In developed countries we only waste half our money on bureaucracy. Governments do not have a complete monopoly. It’s a bit late for voters to protest after the constant repetition of downturns, minor recessions, major recessions, depressions, financial crises and speculative bubbles have proved that neither the politicians, nor the economists, nor the regulators know what they are doing. They created the disaster in the first place, didn’t see it coming in the second place, were recently talking about a “Goldilocks Scenario” and “Decoupling” in the third place, constantly revise their forecasts because they are wrong in the fourth place and their only idea to solve the problem of unregulated, escalating irresponsible, unsustainable, private sector debt is unregulated, escalating, irresponsible, unsustainable, public sector debt in the fifth place. The US claims to be promoting democracy around the world. They have just spent 18 months debating colour and gender. They did not debate whether an agnostic could win. The answer is no. What is the relevance of any of this when they have major debt and bureaucracy problems? We already have hordes of regulators who are an abject failure.

My book includes numerous case histories where necessary simple regulation and legislation was not implemented or, when it was, the amount of red tape for execution produced an ineffective, inefficient, counter productive, waste of money. Either way it is the taxpayers who suffer. The UK has had numerous Parliamentary Committees and Royal Commissions about reforming our Civil Service. Some of them were quite good although I am unaware of any that attempted to remove the motivation of empire building. Most were shelved and the others handed over to the Civil Service to streamline itself! Most ex-command economies have permanent committees for “reform” but they also expect their bureaucracies to streamline themselves! We now want them to regulate something complicated! The message is loud and clear. Economic anarchy is a disaster but we do not need regulation which is incredibly expensive, inefficient and make things worse!

It may be that in a democracy voters should also be offered some alternative version of economics! Certainly they do not qualify to vote with no interest or knowledge at all. The quality of life for 6.5 billion inhabitants of this planet depends on economics except in countries where their priority is killing one another although the demand for weapons design, manufacture and sales is good for an economy somewhere. They are not in the business of making themselves redundant and neither is the Army, Navy, Airforce or intelligence services. Certainly the voters do not need to hear from economists who are a proven failure and whose status symbol is complexity when the real fundamentals are simple.

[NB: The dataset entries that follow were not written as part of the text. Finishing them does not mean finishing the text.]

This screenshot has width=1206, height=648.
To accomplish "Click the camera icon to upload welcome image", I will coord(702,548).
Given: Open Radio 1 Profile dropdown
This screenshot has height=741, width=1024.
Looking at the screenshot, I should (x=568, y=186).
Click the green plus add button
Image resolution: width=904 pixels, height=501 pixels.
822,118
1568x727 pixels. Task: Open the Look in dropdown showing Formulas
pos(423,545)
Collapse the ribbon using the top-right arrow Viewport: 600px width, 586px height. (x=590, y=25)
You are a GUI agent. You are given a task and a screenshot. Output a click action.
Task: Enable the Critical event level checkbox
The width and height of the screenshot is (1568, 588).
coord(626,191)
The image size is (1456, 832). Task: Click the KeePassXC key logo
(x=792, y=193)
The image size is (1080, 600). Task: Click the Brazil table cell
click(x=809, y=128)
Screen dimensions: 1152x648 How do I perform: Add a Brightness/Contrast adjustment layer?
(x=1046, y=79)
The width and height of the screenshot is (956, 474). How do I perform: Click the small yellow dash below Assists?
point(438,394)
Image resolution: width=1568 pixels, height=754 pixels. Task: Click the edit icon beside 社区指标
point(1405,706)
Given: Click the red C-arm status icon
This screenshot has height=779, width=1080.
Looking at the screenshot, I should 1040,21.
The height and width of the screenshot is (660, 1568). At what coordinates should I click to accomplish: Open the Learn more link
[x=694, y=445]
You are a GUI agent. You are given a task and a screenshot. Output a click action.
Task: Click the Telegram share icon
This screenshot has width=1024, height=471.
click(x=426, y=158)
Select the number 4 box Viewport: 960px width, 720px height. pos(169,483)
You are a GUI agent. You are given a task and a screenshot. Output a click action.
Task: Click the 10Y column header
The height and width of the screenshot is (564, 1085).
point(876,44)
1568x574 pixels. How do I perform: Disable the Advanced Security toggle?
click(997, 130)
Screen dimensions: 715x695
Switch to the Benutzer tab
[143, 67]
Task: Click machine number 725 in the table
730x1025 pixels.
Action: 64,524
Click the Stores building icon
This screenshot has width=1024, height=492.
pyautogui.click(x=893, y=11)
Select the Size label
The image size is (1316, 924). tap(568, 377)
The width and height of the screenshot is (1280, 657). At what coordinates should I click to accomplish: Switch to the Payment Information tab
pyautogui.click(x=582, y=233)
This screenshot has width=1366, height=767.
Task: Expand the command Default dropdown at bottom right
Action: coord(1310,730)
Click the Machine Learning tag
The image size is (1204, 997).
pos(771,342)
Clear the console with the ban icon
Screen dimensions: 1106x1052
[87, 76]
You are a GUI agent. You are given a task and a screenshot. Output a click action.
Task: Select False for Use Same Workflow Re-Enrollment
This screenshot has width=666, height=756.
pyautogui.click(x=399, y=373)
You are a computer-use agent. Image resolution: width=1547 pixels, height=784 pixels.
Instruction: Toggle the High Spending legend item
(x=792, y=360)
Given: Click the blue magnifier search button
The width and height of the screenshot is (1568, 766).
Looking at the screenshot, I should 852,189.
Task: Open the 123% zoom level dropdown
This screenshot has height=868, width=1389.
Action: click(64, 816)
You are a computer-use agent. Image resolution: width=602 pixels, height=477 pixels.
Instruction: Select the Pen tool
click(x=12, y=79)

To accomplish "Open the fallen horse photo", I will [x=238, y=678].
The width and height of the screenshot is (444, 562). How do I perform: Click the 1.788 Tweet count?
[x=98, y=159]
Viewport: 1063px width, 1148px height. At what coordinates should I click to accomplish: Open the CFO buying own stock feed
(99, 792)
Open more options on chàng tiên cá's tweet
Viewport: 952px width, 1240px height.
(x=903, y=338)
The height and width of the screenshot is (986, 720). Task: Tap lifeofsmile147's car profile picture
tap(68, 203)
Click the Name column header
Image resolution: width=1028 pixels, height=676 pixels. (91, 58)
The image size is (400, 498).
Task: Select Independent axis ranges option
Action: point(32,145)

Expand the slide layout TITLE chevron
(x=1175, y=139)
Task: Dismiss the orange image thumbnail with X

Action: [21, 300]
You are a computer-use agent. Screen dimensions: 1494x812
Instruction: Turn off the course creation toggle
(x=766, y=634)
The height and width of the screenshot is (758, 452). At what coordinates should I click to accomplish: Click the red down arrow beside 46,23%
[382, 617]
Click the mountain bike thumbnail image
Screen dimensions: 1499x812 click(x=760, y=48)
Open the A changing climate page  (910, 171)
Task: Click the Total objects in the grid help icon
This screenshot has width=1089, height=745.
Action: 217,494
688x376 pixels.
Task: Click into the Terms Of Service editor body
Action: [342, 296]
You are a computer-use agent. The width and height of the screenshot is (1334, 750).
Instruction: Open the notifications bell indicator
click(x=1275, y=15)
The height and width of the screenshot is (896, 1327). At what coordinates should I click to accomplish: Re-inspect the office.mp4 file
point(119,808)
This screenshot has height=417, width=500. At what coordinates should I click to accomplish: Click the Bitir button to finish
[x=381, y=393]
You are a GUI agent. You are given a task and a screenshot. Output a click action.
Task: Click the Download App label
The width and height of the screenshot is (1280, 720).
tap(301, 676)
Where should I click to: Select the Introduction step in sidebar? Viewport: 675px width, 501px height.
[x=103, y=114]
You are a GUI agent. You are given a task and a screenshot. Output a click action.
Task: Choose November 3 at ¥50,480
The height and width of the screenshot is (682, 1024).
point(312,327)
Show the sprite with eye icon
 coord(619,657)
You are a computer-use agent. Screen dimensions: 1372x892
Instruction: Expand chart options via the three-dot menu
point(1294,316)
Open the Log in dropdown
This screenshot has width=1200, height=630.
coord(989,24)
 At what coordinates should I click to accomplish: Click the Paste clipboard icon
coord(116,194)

We will get absolutely nowhere until we start work on a regulatory framework which does not offend all the basic simple principles of management with the only motivation of empire building and the fact that demand dependent on escalating debts is unsustainable. We need small brainstorming groups with the same well defined limited problems, the same 100% determination to get the answers and the same structure as the ones that got us nuclear weapons and trips to the moon. After that we will be in a position to start on education and preserving the planet. These are the real fundamentals.